■ What to produce
Please output every entry below precisely as written.

■ Dataset excerpts
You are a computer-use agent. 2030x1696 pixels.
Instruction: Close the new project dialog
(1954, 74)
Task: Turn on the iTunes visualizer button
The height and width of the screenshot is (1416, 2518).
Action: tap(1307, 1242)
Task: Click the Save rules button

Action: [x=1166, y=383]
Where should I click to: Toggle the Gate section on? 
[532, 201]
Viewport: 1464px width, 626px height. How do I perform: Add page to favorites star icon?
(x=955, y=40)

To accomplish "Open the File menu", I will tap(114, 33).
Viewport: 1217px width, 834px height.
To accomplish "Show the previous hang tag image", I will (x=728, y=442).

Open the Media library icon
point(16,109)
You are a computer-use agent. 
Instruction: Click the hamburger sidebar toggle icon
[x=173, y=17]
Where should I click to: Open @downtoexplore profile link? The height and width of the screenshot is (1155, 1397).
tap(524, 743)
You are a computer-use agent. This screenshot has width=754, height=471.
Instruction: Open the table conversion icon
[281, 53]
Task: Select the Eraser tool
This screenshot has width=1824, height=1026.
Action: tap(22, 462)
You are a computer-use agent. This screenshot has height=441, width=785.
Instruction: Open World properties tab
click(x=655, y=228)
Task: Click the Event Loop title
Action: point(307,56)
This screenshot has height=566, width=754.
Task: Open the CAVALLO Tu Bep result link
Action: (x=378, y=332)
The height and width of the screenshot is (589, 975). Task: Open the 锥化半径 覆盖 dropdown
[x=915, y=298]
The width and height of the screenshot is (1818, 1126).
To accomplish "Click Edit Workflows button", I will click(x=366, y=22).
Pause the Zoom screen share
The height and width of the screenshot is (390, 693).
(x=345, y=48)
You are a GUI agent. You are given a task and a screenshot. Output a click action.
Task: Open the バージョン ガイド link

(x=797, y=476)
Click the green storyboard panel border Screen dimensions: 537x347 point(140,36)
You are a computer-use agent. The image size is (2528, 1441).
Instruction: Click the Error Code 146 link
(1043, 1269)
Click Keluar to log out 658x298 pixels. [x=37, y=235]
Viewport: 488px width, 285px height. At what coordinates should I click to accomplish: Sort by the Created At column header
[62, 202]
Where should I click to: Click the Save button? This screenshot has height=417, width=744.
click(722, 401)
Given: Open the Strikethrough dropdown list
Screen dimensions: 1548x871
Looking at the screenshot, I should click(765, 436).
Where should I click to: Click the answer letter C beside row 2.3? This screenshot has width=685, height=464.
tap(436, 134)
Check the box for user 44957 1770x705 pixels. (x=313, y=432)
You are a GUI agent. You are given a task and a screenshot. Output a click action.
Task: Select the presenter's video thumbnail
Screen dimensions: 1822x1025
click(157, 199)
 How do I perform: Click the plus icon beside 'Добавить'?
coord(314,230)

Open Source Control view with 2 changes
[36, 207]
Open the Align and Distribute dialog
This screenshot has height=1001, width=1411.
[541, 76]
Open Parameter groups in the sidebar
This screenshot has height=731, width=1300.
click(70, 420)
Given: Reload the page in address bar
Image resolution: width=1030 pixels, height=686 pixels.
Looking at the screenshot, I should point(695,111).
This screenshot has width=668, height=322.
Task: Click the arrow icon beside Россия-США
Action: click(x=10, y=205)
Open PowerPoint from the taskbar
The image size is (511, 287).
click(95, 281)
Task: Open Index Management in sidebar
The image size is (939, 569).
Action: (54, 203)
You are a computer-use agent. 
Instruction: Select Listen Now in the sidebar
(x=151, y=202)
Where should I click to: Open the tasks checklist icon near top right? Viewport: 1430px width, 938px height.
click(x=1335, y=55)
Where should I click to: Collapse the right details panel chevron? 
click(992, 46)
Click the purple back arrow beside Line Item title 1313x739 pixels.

■ Task answer
You are a computer-use agent. 2030x1696 pixels.
Instruction: Close the new project dialog
(1954, 74)
Task: Turn on the iTunes visualizer button
The height and width of the screenshot is (1416, 2518).
Action: tap(1307, 1242)
Task: Click the Save rules button

Action: [x=1166, y=383]
Where should I click to: Toggle the Gate section on? 
[532, 201]
Viewport: 1464px width, 626px height. How do I perform: Add page to favorites star icon?
(x=955, y=40)

To accomplish "Open the File menu", I will tap(114, 33).
Viewport: 1217px width, 834px height.
To accomplish "Show the previous hang tag image", I will (x=728, y=442).

Open the Media library icon
point(16,109)
You are a computer-use agent. 
Instruction: Click the hamburger sidebar toggle icon
[x=173, y=17]
Where should I click to: Open @downtoexplore profile link? The height and width of the screenshot is (1155, 1397).
tap(524, 743)
You are a computer-use agent. This screenshot has width=754, height=471.
Instruction: Open the table conversion icon
[281, 53]
Task: Select the Eraser tool
This screenshot has width=1824, height=1026.
Action: tap(22, 462)
You are a computer-use agent. This screenshot has height=441, width=785.
Instruction: Open World properties tab
click(x=655, y=228)
Task: Click the Event Loop title
Action: point(307,56)
This screenshot has height=566, width=754.
Task: Open the CAVALLO Tu Bep result link
Action: (x=378, y=332)
The height and width of the screenshot is (589, 975). Task: Open the 锥化半径 覆盖 dropdown
[x=915, y=298]
The width and height of the screenshot is (1818, 1126).
To accomplish "Click Edit Workflows button", I will click(x=366, y=22).
Pause the Zoom screen share
The height and width of the screenshot is (390, 693).
(x=345, y=48)
You are a GUI agent. You are given a task and a screenshot. Output a click action.
Task: Open the バージョン ガイド link

(x=797, y=476)
Click the green storyboard panel border Screen dimensions: 537x347 point(140,36)
You are a computer-use agent. The image size is (2528, 1441).
Instruction: Click the Error Code 146 link
(1043, 1269)
Click Keluar to log out 658x298 pixels. [x=37, y=235]
Viewport: 488px width, 285px height. At what coordinates should I click to accomplish: Sort by the Created At column header
[62, 202]
Where should I click to: Click the Save button? This screenshot has height=417, width=744.
click(722, 401)
Given: Open the Strikethrough dropdown list
Screen dimensions: 1548x871
Looking at the screenshot, I should click(765, 436).
Where should I click to: Click the answer letter C beside row 2.3? This screenshot has width=685, height=464.
tap(436, 134)
Check the box for user 44957 1770x705 pixels. (x=313, y=432)
You are a GUI agent. You are given a task and a screenshot. Output a click action.
Task: Select the presenter's video thumbnail
Screen dimensions: 1822x1025
click(157, 199)
 How do I perform: Click the plus icon beside 'Добавить'?
coord(314,230)

Open Source Control view with 2 changes
[36, 207]
Open the Align and Distribute dialog
This screenshot has height=1001, width=1411.
[541, 76]
Open Parameter groups in the sidebar
This screenshot has height=731, width=1300.
click(70, 420)
Given: Reload the page in address bar
Image resolution: width=1030 pixels, height=686 pixels.
Looking at the screenshot, I should point(695,111).
This screenshot has width=668, height=322.
Task: Click the arrow icon beside Россия-США
Action: click(x=10, y=205)
Open PowerPoint from the taskbar
The image size is (511, 287).
click(95, 281)
Task: Open Index Management in sidebar
The image size is (939, 569).
Action: (54, 203)
You are a computer-use agent. 
Instruction: Select Listen Now in the sidebar
(x=151, y=202)
Where should I click to: Open the tasks checklist icon near top right? Viewport: 1430px width, 938px height.
click(x=1335, y=55)
Where should I click to: Collapse the right details panel chevron? 
click(992, 46)
Click the purple back arrow beside Line Item title 1313x739 pixels.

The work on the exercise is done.